Funny, then, that the coaches would herald another bogus statistic in supporting the five-year proposal. They claim the average student takes 4.8 years to graduate. According to the College Board, this 4.8-year figure is only for students at public institutions. At private schools, it’s 4.3 years. And in both cases, it’s taking students less time to graduate than a decade ago.
Shrinking opportunities
When coaches complained about restrictions such as Proposition 48 and the 5/8 rule–and they rightfully griped about them plenty–their primary argument was that such regulations robbed opportunities from young people. So what does the five-year plan do? It robs opportunities from young people.
As long as there is no accompanying increase in the number of scholarships programs can award, every player who stays for five years will occupy a vacancy that would have been available to an incoming freshman.
If every program were to fill its 13-player allotment each year, and if each player enrolled were to take advantage of a fifth season, that would be around 200 opportunities lost annually for Division I aspirants.
Lost control
The uncertainty of whether coaches will lose players to early NBA draft entry is tough enough to manage. When every player who reaches his fourth season becomes an either/or proposition, it will be a mess.
Coaches won’t know how many scholarships they’ll have to award for subsequent years. If they already have a full roster that includes three fourth-year senior role players, do they sign one, two or three new recruits? If they sign three McDonald’s All-Americans and all three seniors wish to stay, do some or all of the seniors get forced out? That’ll be lovely.
Blind ambitions
The vast majority of athletes who can make money playing after college–in the NBA or overseas–compete in major conferences. So here’s a theory: If there is any area in which a significant number of players do become interested in a fifth year, it will be at the mid-major level. And if mid-majors routinely field teams of 23-year-olds, they might routinely beat 19-year-olds at Duke, North Carolina and Texas.

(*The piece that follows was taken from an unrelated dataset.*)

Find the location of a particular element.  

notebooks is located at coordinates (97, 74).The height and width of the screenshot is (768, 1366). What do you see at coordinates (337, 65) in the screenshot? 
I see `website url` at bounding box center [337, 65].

Those upsets are fun when they happen occasionally. If they become common, it will undermine the sport’s popularity. Fans will consider the product diminished.
Unanswered questions
The oddest thing about this proposal is nobody seems to have asked the players if they’re interested in five seasons.
Anyone who has paid attention to the NBA draft in the past decade knows many players figure they’ve played enough college basketball after one or two years.
The NABC and NCAA should have surveyed Division I players to ascertain whether the interest in this concept was strong enough to support such radical change. If the game is about the players, shouldn’t they have a say?
The best and fairest way to raise graduation rates for basketball players would be to require all Division I schools to pay for their players’ summer school classes.
You’d be surprised how many refuse to do so because they don’t want to absorb the cost–even though it means their players would have a better shot at graduation.
An athlete carrying a full academic schedule each summer effectively will complete an extra year of schooling by the end of his senior season. If coaches are allowed to work with players while they attend summer classes, those months will be doubly productive.
That approach might chase some schools out of Division I. Fine. There are too many members already. Those not interested in competing at the highest level and properly educating their athletes would not be missed.